◆ SOURCE TEXT
'''
Page 1 of 1

SPI continous transmission with DMA with circular linked list

Posted: Fri Oct 18, 2019 9:03 am
by electronsquare_chris
I have two shift registers I can update via SPI. I send two bytes with spi and latch this data into the shift register with the CS-line. They need to be updated continuously at 300 Hz or higher. I use it to strobe a 7-segment display array. . This works using interrupts or timers. I don't want to generate that many context switches or interrupts, so I'm looking for a DMA solution.
I've found an example for using SPI to drive VGA signals: viewtopic.php?f=2&t=4011#p18107 . Github: https://github.com/t-mat/esp32-vga-experiment . I've modified this example. I've added a CLK and a CS signal and lowered the frequency.
I'm currently facing several issues with this:
  • The chip select signal is not being driven. It is set low and never gets high.
  • The clock signal is being driven before the first data is send on MOSI. This shouldn't be an issue since only the last 16 bits will be latched.
  • There is no pause between the two-byte transmissions. They are back to back. Even if a link in the linked list is marked as start of frame and/or end of frame.
'''
◆ DIRECTION 1
Transcribe the SPI forum post word for word, starting at "I've found an" and ending at "will be latched.".
◆ DIRECTION 2
For each statement, answer yes or no depending on whether it agrees with the SPI forum post, and quote the words of the post that decide it. (a) The shift registers must be updated at 300 Hz or more. (b) The chip select signal goes high after each transmission. (c) The poster added a CLK signal and a CS signal to the example.

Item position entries
'''
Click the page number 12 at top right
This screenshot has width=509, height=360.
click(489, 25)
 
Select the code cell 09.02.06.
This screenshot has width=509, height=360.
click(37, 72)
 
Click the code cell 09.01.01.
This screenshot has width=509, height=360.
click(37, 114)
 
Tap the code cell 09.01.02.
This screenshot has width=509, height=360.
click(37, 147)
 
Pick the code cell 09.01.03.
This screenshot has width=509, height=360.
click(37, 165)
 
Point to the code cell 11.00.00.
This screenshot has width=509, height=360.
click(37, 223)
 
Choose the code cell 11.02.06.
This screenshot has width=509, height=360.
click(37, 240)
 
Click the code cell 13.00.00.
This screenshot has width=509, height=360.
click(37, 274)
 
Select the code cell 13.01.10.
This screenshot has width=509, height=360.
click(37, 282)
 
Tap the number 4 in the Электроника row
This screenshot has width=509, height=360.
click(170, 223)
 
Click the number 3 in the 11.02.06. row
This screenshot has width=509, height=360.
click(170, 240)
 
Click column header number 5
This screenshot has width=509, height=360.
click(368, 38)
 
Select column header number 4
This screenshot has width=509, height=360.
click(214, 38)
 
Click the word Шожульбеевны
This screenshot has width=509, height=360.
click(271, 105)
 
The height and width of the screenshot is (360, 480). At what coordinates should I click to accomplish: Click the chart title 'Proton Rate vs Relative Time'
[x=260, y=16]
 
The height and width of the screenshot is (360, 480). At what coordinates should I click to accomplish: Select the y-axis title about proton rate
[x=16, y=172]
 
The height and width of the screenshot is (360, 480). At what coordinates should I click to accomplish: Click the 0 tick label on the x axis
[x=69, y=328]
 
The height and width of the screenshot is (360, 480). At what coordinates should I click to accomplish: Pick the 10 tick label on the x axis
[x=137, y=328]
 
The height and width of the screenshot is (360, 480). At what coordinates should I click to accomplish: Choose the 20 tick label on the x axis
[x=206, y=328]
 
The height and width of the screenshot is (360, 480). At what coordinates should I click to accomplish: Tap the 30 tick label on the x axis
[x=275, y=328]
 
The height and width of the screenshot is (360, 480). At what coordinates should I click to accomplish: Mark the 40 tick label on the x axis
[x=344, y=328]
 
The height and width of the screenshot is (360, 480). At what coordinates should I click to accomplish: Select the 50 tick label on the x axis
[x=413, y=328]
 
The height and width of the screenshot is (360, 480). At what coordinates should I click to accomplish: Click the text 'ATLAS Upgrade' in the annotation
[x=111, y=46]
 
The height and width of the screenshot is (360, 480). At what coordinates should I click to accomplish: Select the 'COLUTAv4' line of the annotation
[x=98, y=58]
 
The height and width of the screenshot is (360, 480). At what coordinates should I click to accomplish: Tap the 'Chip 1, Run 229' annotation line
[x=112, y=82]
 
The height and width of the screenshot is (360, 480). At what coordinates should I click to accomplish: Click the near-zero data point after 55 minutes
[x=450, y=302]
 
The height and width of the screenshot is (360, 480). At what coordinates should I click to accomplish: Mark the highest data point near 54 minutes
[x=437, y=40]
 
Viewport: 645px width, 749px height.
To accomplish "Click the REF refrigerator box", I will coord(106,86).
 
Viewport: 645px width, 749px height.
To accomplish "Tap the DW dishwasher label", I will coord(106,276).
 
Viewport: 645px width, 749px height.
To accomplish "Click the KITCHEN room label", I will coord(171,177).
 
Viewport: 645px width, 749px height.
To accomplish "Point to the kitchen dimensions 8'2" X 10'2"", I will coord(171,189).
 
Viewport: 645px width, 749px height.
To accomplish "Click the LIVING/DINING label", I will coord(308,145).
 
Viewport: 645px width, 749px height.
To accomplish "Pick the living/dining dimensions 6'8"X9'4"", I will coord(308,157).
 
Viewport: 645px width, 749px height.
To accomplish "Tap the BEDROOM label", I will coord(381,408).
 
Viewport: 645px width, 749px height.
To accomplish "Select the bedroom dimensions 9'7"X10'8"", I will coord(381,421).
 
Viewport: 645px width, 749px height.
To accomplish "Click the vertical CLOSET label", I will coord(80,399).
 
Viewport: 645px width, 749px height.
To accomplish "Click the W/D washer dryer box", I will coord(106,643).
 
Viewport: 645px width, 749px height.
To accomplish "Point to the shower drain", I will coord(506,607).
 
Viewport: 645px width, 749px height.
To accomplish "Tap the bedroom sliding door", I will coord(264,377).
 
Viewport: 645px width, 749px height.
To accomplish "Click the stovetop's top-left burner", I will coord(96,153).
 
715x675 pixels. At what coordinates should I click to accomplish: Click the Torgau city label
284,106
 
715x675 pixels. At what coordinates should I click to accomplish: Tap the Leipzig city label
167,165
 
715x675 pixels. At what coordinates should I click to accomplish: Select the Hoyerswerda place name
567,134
'''
◆ EXERCISE ANSWER 1
I've found an example for using SPI to drive VGA signals: viewtopic.php?f=2&t=4011#p18107 . Github: https://github.com/t-mat/esp32-vga-experiment . I've modified this example. I've added a CLK and a CS signal and lowered the frequency.
I'm currently facing several issues with this:
  • The chip select signal is not being driven. It is set low and never gets high.
  • The clock signal is being driven before the first data is send on MOSI. This shouldn't be an issue since only the last 16 bits will be latched.

◆ EXERCISE ANSWER 2
(a) Yes: "They need to be updated continuously at 300 Hz or higher."
(b) No: "It is set low and never gets high."
(c) Yes: "I've added a CLK and a CS signal and lowered the frequency."